My trick knee is throbbing and it’s telling me the court is going to declare that gay couples can legally be married.

What’s more, if conservatives think they’re angry now at Chief Justice John Roberts’s ruling in favor of the ACA, wait to see the reaction if he decides that the 14th Amendment’s equal protection clause applies to gay couples.
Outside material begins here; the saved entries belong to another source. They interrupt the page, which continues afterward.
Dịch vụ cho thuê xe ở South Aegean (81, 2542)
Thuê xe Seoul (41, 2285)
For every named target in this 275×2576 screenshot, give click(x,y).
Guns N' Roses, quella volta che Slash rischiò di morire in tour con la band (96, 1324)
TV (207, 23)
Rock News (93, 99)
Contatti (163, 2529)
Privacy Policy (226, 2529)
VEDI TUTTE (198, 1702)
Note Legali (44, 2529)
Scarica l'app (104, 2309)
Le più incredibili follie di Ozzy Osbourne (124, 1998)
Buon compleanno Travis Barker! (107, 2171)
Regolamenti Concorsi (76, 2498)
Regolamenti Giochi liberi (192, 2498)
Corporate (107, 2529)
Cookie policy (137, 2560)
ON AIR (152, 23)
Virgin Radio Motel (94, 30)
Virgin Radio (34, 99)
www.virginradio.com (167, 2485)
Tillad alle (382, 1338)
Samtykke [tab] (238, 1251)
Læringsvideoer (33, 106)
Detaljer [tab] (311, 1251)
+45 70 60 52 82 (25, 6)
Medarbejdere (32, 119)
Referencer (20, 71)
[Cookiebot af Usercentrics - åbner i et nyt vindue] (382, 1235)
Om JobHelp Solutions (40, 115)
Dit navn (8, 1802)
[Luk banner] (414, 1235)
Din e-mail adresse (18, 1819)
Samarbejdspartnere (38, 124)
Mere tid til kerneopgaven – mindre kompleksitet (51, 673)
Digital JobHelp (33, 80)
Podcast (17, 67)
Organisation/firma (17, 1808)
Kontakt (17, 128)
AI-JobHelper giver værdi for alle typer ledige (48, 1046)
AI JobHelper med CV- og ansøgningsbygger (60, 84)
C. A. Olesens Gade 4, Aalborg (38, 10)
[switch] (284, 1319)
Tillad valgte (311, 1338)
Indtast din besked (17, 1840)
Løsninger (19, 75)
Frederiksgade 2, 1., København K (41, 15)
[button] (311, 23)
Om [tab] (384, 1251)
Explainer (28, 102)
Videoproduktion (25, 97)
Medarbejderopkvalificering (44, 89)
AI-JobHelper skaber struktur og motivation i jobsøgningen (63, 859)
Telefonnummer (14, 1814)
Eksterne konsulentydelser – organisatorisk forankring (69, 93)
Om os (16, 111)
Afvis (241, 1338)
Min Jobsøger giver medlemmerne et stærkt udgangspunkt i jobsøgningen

http://www.texastribune.org/2015/06/18/cruz-courts-evangelical-voters/

Republicans, such as Sen. Ted Cruz of Texas, say that religious liberty is under attack. Cruz, who’s running for the GOP presidential nomination, told the Faith and Freedom Coalition: “I would encourage everyone here to be lifting up in prayer the court that they not engage in an act of naked and lawless judicial activism, tearing down the marriage laws adopted pursuant to the Constitution.”

There he goes again, using that word “lawless.”

The case under consideration deals with whether a gay couple can be married legally in one state and have it recognized in another. Federal judges have overturned state bans on gay marriage, declaring that such bans violate the 14th Amendment, which guarantees equal protection under the law for all citizens. Gay people are citizens, too.

The court surprised a lot of Americans — including me — by upholding the ACA.

I’m sensing a less-surprising outcome on the gay marriage issue.

The reaction, though, could be ferocious.